Bu gibi vakalar zihnin beden üzerinde bıraktığı etkiyi açık bir biçimde göstermektedir. Tüm olasılıklar dahilinde zihin sadece belirli bir bedensel belirtinin seçimini etkilemekle kalmaz, bedenin bir bütün olarak gelişimini etkileyip onu yönlendirir. Bu varsayıma yönelik doğrudan bir kanıtımız bulunmamaktadır. Üstelik böyle bir kanıtın nasıl saptanabileceğini kestirmek de kolay değildir. Bununla birlikte ispatı yeterince açıktır. Şayet bir erkek çocuk ürkekse çekingenliği tüm gelişim sürecine yansır. Fiziksel başarılarla ilgilenmez, hatta bunların kendisi için olasılık dahilinde olduğunu bile düşünmez. Sonuç olarak kaslarını etkin bir biçimde geliştirmek onun için söz konusu olmayacaktır ve genel olarak kas gelişimini uyarabilecek dışarıdan gelen tüm etkileri dışlayacaktır.

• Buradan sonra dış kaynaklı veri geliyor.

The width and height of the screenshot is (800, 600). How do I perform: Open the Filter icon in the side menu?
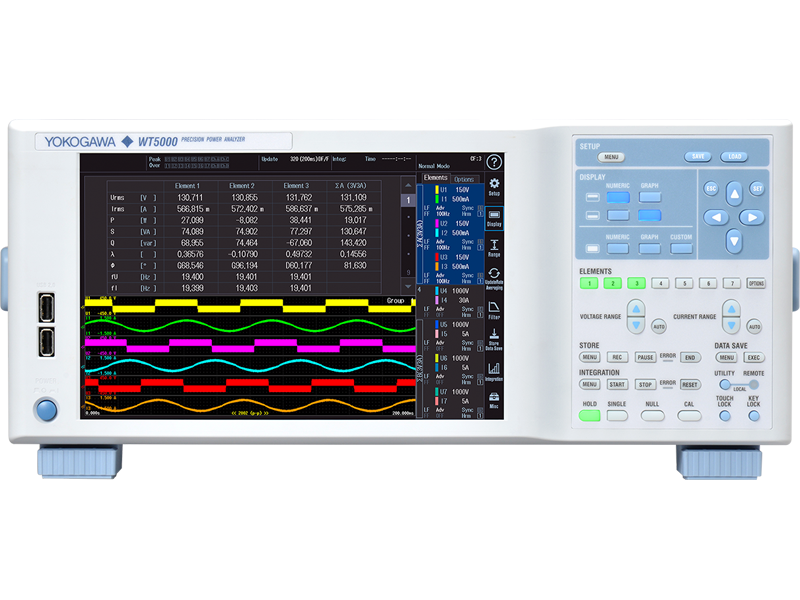click(x=494, y=310)
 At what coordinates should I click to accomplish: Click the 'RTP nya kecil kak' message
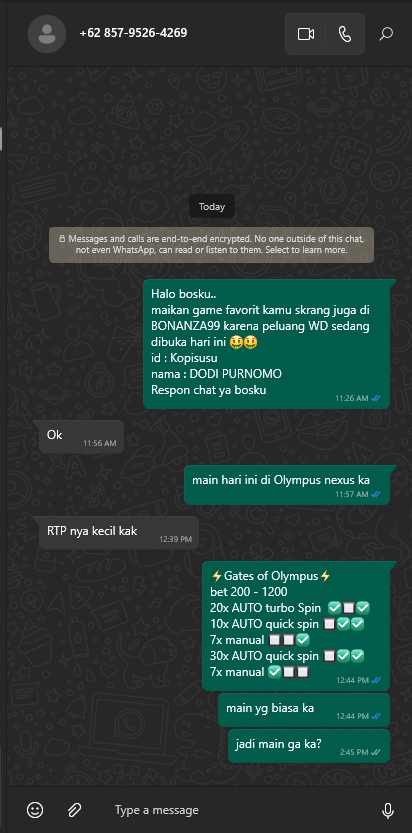(x=119, y=532)
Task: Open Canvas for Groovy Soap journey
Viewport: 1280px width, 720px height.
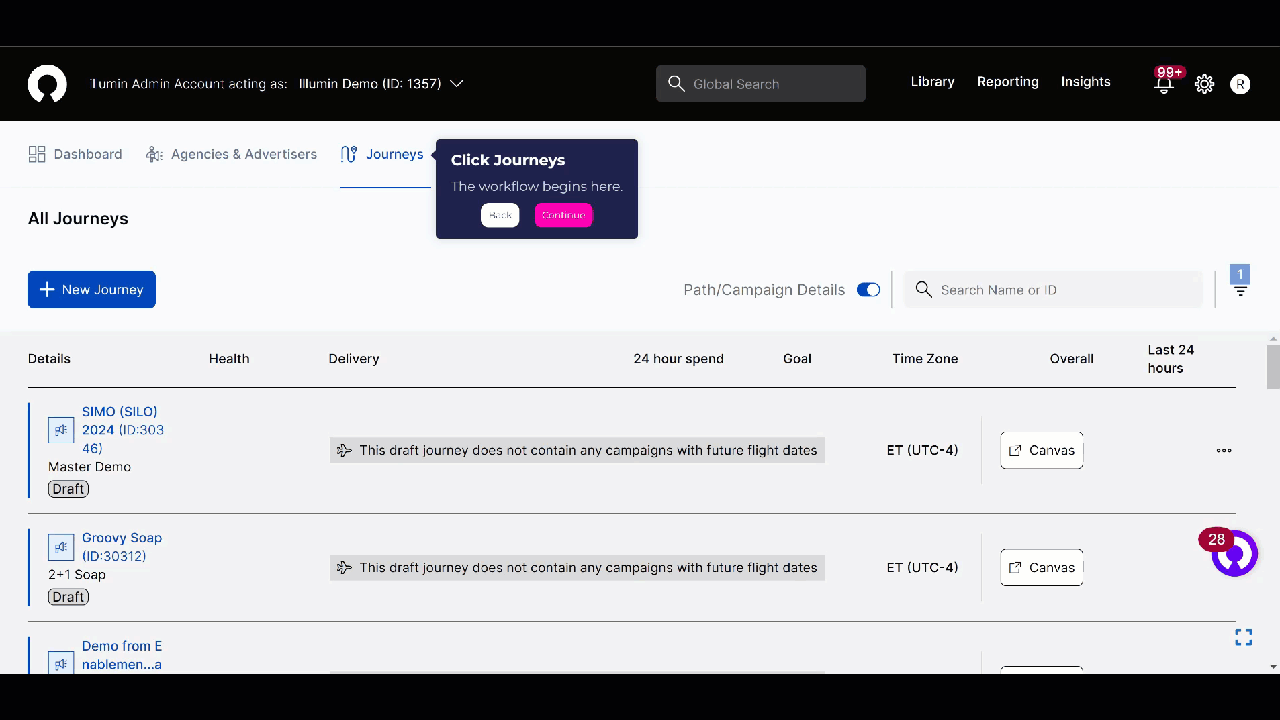Action: point(1041,567)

Kaslarını geliştirme konusundan etkilenen ve bununla ilgilenen diğer çocuklar fiziksel anlamda forma girme konusunda ilerlerken kendisi geride kalacaktır.
Böyle bir görüşten yola çıkarak bedenin biçim ve gelişiminin tümüyle zihinden etkilendiği ve zihnin hataları ya da eksikliklerini yansıttığı sonucuna pekâlâ varabiliriz. Çoğu kez zihinsel başarısızlıkların nihai sonucu olan bedensel dışavurumları gözlemleyebiliriz. Bu gibi durumlarda bir zorluğun doğru bir şekilde telafi edilebileceği yöntem ortaya çıkarılamamıştır. Örneğin endokrin bezlerinin yaşamın ilk dört ya da beş yılında etkilenebileceğinden emin olabiliriz. Kusurlu bezler bireyin eylemleri üzerinde asla zorlayıcı bir etkiye sahip değildir, diğer yandan sürekli olarak tümüyle çevrenin, çocuğun izlenim bırakmaya çabaladığı yönelimin ve bu ilginç durumda zihninin sergilediği yaratıcı eylemin etkisi altındadır.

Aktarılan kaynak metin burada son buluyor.